=== Exercise brief ===
Write out nothing but the lines from the one containing "Privacy policy (293, 1398)" through the last line below, both included, and without the pictures.

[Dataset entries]
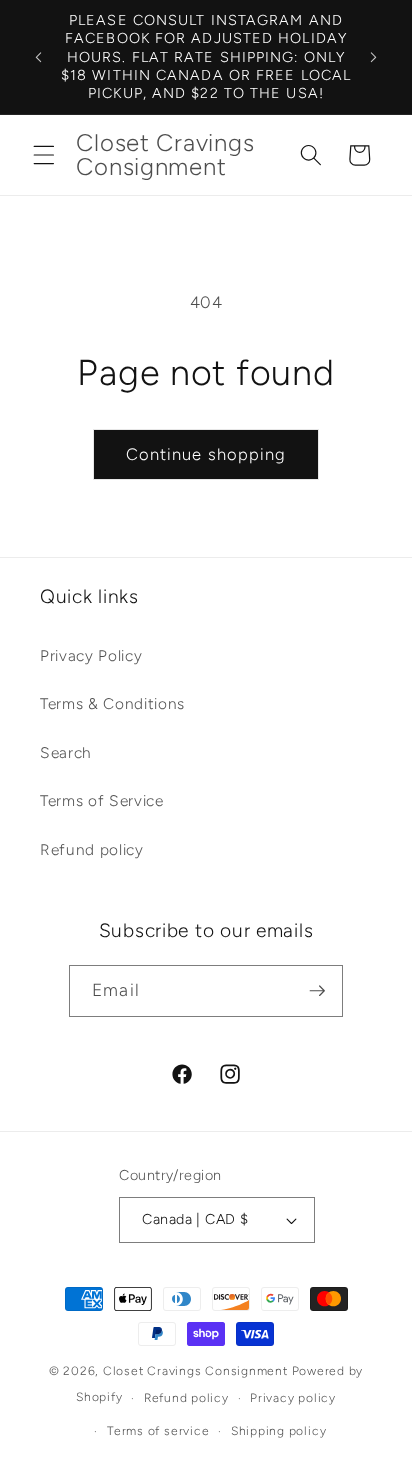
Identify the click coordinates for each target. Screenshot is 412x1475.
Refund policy (92, 849)
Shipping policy (279, 1431)
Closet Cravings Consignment (195, 1371)
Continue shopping (206, 454)
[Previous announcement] (39, 57)
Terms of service (158, 1431)
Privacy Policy (91, 655)
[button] (44, 155)
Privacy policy (293, 1398)
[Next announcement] (374, 57)
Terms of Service (102, 800)
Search (66, 752)
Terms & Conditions (112, 703)
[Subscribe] (317, 991)
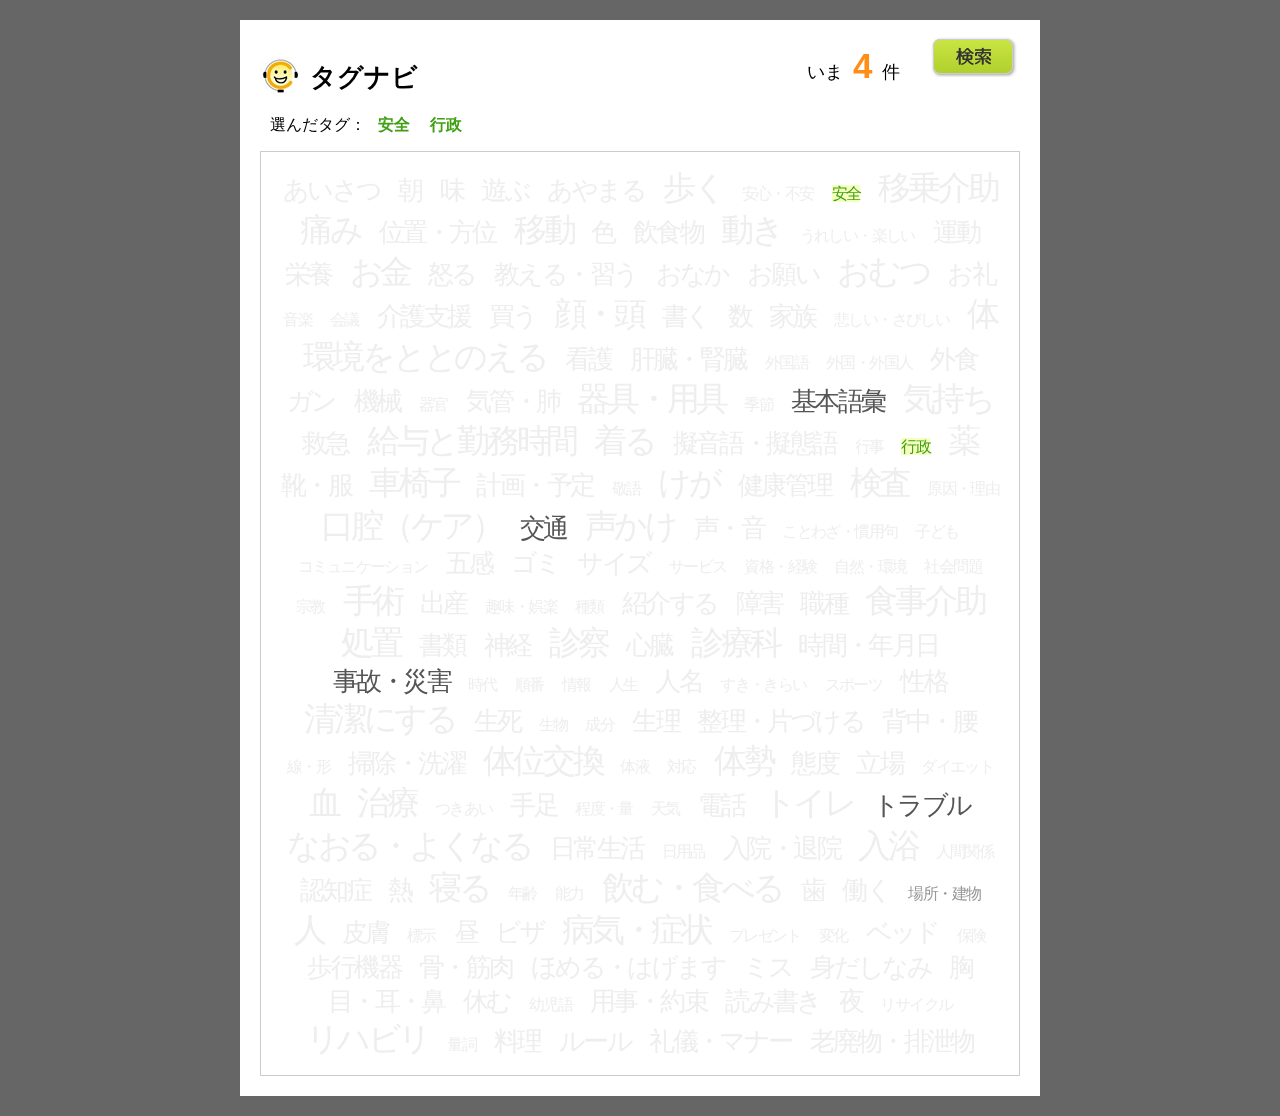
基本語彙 (838, 401)
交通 (543, 528)
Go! (973, 57)
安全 (846, 193)
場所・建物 (944, 893)
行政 (915, 446)
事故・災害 (391, 681)
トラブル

=== Response box ===
Privacy policy (293, 1398)
[Next announcement] (374, 57)
Terms of Service (102, 800)
Search (66, 752)
Terms & Conditions (112, 703)
[Subscribe] (317, 991)
基本語彙 (838, 401)
交通 (543, 528)
Go! (973, 57)
安全 (846, 193)
場所・建物 (944, 893)
行政 (915, 446)
事故・災害 (391, 681)
トラブル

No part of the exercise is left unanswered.